Na Espanha, há 24.755 apicultores, dos quais apenas 19% são profissionais
Laszlo Kuster, da Direção Geral de Segurança Alimentar da Comissão Europeia, detalhou a magnitude do desafio. Kuster recordou os recentes resultados do primeiro programa de vigilância da mortalidade de colônias de abelhas melíferas em 17 países da UE. O projeto, batizado Epilobee, analisou 176.860 colônias com uma metodologia estabelecida, mas inclusive nessas condições muitos dos dados não foram registrados de maneira harmônica. “Inclusive com a melhor preparação, os dados são insuficientes”, lamentou Kuster.
Os resultados da Epilobee no inverno de 2013-2014 demonstraram mortalidades de 5% na Espanha, 14% na França e 15% na Suécia. Um ano antes, com um inverno mais longo e frio, a mortalidade chegou a 10%, 14% e 29%, respectivamente. De qualquer forma, são porcentagens distantes dos números alarmantes apresentados por algumas organizações ecológicas, apesar da enorme quantidade de dados continuar sendo estudada.
Os inspetores da Epilobee registraram as práticas apícolas em cada colmeia, anotaram as manifestações clínicas de doenças infecciosas e parasitárias e coletaram amostras para análise, mas se concentraram nas abelhas domésticas. Na Europa há apenas uma espécie de abelha doméstica, mas existem 1.884 espécies silvestres.
O biólogo e cientista da computação Arthur Thomas chegou ao mundo das abelhas há alguns meses. Thomas, do Instituto de Internet de Oxford, é um especialista em elaborar modelos preditivos sobre o comportamento futuro de diferentes populações de seres vivos. Não tinha “a menor ideia” da complexidade dos problemas enfrentados pelas abelhas, mas sua surpresa veio de outro lado. “A disponibilidade de dados é surpreendentemente escassa. Inclusive no âmbito nacional é complicado acompanhar dados. Ou são inconsistentes ou não existem”, afirma.

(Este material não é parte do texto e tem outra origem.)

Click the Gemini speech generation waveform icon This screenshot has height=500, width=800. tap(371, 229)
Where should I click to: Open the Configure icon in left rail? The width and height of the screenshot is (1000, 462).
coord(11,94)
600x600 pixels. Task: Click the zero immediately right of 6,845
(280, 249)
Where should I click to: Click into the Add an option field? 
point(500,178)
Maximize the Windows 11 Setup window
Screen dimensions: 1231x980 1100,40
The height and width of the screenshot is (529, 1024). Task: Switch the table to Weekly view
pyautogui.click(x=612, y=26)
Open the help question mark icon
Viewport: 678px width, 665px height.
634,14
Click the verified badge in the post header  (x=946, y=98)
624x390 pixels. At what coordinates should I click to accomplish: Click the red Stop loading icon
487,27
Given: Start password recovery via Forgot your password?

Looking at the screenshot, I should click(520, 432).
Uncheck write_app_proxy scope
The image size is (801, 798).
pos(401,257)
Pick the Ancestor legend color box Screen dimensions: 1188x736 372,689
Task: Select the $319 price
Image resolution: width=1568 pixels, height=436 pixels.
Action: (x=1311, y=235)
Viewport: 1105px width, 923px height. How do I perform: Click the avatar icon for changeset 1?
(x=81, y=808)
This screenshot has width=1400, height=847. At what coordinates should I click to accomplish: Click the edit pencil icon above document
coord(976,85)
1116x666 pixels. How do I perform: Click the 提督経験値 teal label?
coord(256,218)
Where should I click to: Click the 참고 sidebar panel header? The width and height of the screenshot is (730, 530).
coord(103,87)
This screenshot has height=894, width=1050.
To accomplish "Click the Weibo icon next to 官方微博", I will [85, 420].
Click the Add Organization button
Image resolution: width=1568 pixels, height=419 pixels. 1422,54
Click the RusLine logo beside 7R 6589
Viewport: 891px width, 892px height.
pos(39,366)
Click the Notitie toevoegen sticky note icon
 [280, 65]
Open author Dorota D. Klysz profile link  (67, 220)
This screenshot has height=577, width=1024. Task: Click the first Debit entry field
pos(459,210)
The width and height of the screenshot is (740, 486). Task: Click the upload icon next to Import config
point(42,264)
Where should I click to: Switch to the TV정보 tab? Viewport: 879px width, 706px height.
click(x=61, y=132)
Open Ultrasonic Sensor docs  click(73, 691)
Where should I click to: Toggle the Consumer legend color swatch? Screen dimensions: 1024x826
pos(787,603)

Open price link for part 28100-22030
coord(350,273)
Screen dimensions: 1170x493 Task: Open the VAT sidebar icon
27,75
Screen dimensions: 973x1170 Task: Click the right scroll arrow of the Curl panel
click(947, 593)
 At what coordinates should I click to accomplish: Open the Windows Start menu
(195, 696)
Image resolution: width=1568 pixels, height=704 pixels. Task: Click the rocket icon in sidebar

A maior parte dos estudos científicos existentes são de alcance geográfico muito limitado e examinam apenas uma ou duas variáveis, mas não as interações entre todas as ameaças. O setor sabe que a situação não vai mudar da noite para o dia. A veterinária portuguesa Ana Afonso, líder da equipe de riscos emergentes da EFSA, resume em uma frase: “Não vai nascer um Google Abelhas no ano que vem, com informação em tempo real”. Mas esse, reconhece, seria seu objetivo ideal.